Bradley's instructions: "Make a difference."

Ten minutes after entering, Adu heeded his coach's directions. Running on a ball at midfield, he turned and one-timed it down the right flank, curling the ball past the Panamanian defense and onto the foot of midfielder Landon Donovan. Donovan slid the ball across the goal mouth to the onrushing Clint Dempsey, who scored the lone goal of the match in the U.S. victory.

Adu's professional career, however, was still up in the air. Benfica hadn't decided what it was going to do with him for the upcoming season, while the MLS season was already well under way.

"People were saying just come back to MLS; it's better than when you left," Adu said. "I knew that. I was keeping track of MLS the whole time. It was something I wanted to do probably a little earlier, but I couldn't because I was owned by Benfica. It had to be the right time to make it happen."

That time finally came on Aug. 12, when Adu was inked to a contract with the Union. Nowak, Adu's old coach at D.C. United who now coaches the Union, was instrumental in the signing.

"Once I got to Europe and saw the reality of how things work there," Adu said, "you realized [Nowak] was really trying to prepare you for this kind of stuff."

Adu has transitioned well to the Union.

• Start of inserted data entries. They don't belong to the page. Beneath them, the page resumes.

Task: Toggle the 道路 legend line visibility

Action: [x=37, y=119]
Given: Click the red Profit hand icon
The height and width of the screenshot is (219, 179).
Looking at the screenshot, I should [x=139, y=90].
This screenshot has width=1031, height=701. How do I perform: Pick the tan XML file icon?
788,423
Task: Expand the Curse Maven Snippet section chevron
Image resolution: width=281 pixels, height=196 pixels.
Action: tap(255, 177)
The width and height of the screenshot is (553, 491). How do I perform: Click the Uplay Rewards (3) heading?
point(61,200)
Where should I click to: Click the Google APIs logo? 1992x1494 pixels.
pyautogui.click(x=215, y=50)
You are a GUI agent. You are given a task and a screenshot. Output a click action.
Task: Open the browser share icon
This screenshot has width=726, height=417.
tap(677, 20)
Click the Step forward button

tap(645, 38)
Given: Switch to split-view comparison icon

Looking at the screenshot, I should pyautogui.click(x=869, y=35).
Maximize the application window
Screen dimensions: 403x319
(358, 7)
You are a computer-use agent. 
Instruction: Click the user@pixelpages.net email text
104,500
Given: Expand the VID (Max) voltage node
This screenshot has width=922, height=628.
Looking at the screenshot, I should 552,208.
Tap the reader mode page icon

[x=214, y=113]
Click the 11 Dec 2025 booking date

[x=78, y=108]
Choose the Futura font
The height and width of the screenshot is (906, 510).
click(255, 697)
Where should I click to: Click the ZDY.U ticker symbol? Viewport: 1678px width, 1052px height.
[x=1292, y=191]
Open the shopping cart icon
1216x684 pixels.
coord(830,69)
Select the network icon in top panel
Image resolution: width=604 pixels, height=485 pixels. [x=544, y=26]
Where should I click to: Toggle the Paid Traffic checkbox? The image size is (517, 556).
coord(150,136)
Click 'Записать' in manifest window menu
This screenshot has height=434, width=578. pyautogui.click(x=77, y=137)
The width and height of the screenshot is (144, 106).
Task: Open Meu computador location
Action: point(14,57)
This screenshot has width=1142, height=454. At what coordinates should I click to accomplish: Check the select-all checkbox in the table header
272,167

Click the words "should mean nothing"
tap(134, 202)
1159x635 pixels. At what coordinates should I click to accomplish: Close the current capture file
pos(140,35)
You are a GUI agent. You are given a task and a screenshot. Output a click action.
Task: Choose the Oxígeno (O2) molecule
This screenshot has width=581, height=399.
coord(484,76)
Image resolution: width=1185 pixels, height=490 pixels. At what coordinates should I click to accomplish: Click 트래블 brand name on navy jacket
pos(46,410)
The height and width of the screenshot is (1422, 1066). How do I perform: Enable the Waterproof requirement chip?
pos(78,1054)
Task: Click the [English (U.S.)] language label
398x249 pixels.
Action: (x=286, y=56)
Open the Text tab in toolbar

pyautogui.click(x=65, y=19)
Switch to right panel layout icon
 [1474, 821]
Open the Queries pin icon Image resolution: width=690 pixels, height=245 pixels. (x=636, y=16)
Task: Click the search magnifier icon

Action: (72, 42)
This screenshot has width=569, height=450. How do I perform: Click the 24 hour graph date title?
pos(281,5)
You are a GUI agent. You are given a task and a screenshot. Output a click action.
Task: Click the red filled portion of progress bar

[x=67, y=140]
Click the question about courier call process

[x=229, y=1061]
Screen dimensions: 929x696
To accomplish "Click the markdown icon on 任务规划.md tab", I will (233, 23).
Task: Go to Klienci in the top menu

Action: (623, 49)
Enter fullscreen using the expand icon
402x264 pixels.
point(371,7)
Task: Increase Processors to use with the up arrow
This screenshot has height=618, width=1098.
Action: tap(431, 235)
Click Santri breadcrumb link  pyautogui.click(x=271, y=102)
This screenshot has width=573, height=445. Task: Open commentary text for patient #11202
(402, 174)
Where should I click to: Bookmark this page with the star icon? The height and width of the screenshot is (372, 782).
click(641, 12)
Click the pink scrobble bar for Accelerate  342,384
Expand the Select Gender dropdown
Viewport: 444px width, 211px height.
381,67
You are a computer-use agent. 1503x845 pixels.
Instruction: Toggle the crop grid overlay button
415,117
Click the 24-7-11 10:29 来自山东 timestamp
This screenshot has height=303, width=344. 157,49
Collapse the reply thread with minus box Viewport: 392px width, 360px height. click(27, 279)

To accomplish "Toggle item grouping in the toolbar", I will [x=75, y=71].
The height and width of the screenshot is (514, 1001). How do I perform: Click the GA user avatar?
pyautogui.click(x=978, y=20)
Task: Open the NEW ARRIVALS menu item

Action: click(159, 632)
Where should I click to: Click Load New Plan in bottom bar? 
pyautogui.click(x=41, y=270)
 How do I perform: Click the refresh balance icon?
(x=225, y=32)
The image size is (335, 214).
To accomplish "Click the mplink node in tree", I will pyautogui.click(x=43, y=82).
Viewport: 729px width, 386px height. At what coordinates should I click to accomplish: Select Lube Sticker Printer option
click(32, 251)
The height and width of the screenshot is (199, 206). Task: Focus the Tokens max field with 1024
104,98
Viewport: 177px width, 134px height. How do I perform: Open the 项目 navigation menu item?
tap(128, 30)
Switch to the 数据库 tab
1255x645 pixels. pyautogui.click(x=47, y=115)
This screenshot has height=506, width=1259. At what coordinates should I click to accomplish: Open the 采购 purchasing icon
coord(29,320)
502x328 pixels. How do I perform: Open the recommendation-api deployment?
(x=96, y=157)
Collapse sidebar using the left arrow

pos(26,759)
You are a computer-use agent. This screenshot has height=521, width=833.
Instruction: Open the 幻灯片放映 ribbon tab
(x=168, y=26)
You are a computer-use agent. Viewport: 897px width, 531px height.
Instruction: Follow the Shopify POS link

That first night with the team, he played 62 minutes and the Union rallied twice to tie FC Dallas, 2-2. Even more important was his movement, his confidence, his presence. Switching between midfield and striker that night, he showed flashes of the promise that once had him sold as the future of U.S. soccer. Over the next eight matches, he would post two goals and an assist for a team marching toward the playoffs.

"So far, I have really enjoyed being here," Adu said. "[Coming back to MLS] was something I really wanted to do. It's great playing in Philadelphia with the new stadium, great fans and being close to home. It's been amazing so far."

He smiled when it is mentioned that his jerseys are already showing up in the stands.

"It's nice," he said. "I was talking to my mom about that, and she's real happy. I went to Europe and was kind of gone for a little bit. It was a different experience there. It's nice to know these fans still have some love for you and support you. It motivates you to want to keep getting better."

Said Nowak: "I think the biggest factor now is he wants to learn. The most important thing for him is to become a complete player. He understands now that things don't happen overnight. I told him 7 years ago when he came to D.C. United that what we are trying to do here is kindergarten compared to what you will face in Europe with the coaches, the fans and the media. I think he learned the hard way, but it's good to have him back."

This time around, Adu agreed with his coach.

"I've learned the realities of just being a pro athlete," he said. "I'm lucky that I went through the experiences that I did at such a young age. I could be 28 or 29 right now and trying to still figure this out. I'm lucky. I'm blessed. I just turned 22 and I'm able to apply everything that I've learned now. That's made me a better person and a better player, for sure."

In early October, on a rainy night in Miami, the USA national team earned a 1-0 victory in a friendly against CONCACAF rival Honduras, the first win for new national team coach Jurgen Klinsmann. That same night in Seattle, the Union faced the Sounders FC in a game critical to its chances of making the playoffs. Midway through the second half, Philadelphia rookie midfielder Gabriel Farfan, who made the club after trying out during the preseason, beat a Sounders defender down the left goal line and flicked a ball toward the 6-yard mark. Fighting off a defender, Adu redirected the ball past Seattle veteran goalie Casey Keller and into the net. It ended up being the first score in a 2-0 victory for the Union, putting a playoff berth in focus.

The narrative is starting again rather than ending.